** Opening EXERCISE DATA block **

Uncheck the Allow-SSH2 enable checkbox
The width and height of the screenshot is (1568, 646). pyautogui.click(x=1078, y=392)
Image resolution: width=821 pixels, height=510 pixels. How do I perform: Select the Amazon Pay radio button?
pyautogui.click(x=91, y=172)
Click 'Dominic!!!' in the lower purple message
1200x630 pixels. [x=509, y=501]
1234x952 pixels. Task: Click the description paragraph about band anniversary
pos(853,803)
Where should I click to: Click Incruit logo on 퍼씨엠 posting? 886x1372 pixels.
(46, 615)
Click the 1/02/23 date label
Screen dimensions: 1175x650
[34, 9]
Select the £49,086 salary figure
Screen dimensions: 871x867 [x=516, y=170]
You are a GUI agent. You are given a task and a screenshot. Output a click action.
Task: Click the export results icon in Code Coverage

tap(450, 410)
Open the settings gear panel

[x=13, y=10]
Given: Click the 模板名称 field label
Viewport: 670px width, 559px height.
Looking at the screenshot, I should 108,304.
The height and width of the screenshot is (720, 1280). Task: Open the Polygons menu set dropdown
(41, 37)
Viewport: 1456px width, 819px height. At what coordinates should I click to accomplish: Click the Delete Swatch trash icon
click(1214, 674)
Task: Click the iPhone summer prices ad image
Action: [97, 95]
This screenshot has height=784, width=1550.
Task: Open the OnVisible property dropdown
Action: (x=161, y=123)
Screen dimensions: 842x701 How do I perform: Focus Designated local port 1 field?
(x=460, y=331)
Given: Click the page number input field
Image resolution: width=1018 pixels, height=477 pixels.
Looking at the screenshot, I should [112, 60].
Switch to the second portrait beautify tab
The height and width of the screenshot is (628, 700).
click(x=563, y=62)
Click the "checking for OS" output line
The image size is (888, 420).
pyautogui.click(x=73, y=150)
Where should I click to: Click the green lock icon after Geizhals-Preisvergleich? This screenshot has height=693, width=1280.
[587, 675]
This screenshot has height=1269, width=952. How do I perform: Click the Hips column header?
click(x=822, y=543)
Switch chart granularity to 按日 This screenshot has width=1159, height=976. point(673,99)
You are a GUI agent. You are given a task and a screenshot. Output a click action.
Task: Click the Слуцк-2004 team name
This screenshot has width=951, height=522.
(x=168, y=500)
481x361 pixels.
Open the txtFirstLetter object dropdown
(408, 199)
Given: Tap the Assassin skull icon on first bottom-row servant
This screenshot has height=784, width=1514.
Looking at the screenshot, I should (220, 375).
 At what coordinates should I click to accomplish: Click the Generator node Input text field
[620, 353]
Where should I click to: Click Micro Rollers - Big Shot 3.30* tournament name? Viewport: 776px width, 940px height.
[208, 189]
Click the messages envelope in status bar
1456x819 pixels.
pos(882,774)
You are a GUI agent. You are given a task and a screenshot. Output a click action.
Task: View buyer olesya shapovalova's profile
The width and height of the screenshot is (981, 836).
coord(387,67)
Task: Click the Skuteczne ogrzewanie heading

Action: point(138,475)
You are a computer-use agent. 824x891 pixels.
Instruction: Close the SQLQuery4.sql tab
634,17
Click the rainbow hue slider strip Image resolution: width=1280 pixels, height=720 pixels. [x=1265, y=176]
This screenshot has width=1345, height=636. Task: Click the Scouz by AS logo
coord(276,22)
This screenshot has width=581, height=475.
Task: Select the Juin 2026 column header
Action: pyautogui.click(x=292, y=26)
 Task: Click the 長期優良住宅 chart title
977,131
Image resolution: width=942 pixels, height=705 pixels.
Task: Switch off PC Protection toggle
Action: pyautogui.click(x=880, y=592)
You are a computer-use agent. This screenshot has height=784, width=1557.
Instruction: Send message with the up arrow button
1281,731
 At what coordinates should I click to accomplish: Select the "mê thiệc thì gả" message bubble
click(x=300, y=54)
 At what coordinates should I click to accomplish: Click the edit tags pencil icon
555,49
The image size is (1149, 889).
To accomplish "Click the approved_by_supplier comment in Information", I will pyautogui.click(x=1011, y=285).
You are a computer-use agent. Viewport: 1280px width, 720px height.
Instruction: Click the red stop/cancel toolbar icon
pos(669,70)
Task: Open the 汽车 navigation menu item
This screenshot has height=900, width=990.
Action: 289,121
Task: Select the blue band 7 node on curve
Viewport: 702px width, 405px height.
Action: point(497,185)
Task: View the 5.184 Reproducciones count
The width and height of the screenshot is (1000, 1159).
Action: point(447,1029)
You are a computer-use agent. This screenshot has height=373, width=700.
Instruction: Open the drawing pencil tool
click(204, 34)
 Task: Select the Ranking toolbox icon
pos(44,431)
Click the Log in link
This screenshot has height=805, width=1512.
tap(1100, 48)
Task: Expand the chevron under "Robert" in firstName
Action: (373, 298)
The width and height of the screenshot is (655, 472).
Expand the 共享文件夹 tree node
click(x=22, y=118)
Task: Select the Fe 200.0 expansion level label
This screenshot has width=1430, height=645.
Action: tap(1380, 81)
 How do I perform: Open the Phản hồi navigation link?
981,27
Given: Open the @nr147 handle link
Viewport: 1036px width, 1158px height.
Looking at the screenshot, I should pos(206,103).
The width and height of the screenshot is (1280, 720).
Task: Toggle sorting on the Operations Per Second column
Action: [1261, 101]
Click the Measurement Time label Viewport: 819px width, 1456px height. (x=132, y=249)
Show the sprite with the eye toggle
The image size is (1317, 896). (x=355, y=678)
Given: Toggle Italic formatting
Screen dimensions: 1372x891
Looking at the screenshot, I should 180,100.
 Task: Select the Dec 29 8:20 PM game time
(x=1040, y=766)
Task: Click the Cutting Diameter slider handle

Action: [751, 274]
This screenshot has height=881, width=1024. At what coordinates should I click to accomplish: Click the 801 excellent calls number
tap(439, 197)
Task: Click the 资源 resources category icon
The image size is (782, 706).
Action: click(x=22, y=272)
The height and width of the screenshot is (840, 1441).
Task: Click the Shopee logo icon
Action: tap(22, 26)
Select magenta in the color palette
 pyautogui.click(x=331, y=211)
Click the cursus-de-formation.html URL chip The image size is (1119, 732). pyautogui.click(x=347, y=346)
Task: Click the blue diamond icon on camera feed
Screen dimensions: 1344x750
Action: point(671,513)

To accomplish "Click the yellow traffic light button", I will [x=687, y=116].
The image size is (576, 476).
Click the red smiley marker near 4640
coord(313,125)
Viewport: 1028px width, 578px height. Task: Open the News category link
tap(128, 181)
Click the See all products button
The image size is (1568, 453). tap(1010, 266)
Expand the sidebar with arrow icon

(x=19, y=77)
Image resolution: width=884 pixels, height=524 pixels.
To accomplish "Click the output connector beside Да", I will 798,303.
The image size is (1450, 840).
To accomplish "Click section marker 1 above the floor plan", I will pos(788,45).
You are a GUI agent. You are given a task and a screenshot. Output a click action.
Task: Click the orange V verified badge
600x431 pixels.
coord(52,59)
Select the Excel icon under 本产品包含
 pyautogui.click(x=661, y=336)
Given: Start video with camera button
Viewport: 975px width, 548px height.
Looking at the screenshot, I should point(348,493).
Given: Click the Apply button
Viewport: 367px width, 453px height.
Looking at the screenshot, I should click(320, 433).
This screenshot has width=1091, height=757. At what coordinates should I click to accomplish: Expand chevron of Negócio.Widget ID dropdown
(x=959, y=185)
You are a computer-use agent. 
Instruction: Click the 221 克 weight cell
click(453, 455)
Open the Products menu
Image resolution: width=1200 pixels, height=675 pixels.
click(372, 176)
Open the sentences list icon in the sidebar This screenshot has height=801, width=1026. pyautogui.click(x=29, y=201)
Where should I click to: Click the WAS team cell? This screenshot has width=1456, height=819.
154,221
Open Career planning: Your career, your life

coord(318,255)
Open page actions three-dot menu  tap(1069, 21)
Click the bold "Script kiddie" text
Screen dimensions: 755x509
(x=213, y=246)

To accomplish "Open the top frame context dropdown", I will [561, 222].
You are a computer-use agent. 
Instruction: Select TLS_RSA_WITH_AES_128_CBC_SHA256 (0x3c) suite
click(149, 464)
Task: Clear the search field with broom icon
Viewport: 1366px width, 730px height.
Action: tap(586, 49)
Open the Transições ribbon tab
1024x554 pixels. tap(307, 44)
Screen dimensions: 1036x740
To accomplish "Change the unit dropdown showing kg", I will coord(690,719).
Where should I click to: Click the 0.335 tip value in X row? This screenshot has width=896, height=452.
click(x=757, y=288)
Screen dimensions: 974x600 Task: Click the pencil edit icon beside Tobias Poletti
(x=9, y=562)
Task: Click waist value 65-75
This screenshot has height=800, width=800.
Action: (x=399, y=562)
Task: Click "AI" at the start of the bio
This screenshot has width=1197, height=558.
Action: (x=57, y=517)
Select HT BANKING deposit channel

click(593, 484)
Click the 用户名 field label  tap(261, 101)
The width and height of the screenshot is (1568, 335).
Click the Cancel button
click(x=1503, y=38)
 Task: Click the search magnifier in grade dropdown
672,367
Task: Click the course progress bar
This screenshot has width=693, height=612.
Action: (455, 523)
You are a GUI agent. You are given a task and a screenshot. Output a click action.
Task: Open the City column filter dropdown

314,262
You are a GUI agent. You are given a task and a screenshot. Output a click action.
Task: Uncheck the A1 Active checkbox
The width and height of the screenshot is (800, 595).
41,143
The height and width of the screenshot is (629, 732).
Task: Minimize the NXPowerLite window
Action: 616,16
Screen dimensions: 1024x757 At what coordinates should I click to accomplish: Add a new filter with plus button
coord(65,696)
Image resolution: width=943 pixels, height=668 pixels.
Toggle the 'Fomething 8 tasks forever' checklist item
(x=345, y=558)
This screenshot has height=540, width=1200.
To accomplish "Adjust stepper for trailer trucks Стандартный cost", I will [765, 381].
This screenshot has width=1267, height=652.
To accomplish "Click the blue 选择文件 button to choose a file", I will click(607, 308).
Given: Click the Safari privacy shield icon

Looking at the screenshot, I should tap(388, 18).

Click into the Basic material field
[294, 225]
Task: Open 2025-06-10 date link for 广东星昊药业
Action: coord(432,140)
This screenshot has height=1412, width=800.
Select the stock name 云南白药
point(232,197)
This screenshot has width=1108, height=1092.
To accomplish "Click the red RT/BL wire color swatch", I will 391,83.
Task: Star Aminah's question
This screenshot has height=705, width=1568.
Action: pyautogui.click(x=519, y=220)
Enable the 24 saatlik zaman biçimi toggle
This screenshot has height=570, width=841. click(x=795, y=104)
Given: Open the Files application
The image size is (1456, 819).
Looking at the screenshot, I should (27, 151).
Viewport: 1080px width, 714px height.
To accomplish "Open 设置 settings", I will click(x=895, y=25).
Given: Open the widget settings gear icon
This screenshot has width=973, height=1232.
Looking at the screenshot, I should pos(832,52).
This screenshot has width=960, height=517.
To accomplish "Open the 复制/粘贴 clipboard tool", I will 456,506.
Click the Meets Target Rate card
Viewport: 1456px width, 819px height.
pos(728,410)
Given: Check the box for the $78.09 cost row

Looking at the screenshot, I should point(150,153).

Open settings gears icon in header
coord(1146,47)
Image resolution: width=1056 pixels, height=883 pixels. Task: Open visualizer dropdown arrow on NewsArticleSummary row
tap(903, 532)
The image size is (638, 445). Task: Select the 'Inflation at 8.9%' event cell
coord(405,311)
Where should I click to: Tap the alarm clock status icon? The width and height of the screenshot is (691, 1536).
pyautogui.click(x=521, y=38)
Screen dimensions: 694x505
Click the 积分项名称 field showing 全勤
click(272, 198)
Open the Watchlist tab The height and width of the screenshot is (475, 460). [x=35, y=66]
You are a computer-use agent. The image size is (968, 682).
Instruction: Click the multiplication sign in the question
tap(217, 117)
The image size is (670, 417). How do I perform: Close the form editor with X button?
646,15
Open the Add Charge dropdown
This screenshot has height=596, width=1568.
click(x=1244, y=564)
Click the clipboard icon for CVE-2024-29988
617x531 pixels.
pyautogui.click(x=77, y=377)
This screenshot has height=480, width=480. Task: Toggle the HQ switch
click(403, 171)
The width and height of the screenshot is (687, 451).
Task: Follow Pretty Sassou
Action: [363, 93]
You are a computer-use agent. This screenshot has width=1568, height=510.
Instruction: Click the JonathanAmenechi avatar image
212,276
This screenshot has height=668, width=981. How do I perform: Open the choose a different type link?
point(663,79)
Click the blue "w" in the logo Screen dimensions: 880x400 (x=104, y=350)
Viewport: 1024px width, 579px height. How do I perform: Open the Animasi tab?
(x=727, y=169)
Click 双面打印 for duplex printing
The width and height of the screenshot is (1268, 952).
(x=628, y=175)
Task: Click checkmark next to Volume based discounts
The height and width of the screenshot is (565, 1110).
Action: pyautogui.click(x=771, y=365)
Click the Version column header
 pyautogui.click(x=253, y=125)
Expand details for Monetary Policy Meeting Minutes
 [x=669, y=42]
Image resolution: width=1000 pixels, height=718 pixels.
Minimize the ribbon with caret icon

** Closing EXERCISE DATA block **

§ WHAT THIS TASK INVOLVES:
Please make an exact copy of the lines above from the line with "Click the Measurement" through the line with "Task: Click the 资源 resources category icon", both ends included.

§ RESULT BELOW:
Click the Measurement Time label Viewport: 819px width, 1456px height. (x=132, y=249)
Show the sprite with the eye toggle
The image size is (1317, 896). (x=355, y=678)
Given: Toggle Italic formatting
Screen dimensions: 1372x891
Looking at the screenshot, I should 180,100.
 Task: Select the Dec 29 8:20 PM game time
(x=1040, y=766)
Task: Click the Cutting Diameter slider handle

Action: [751, 274]
This screenshot has height=881, width=1024. At what coordinates should I click to accomplish: Click the 801 excellent calls number
tap(439, 197)
Task: Click the 资源 resources category icon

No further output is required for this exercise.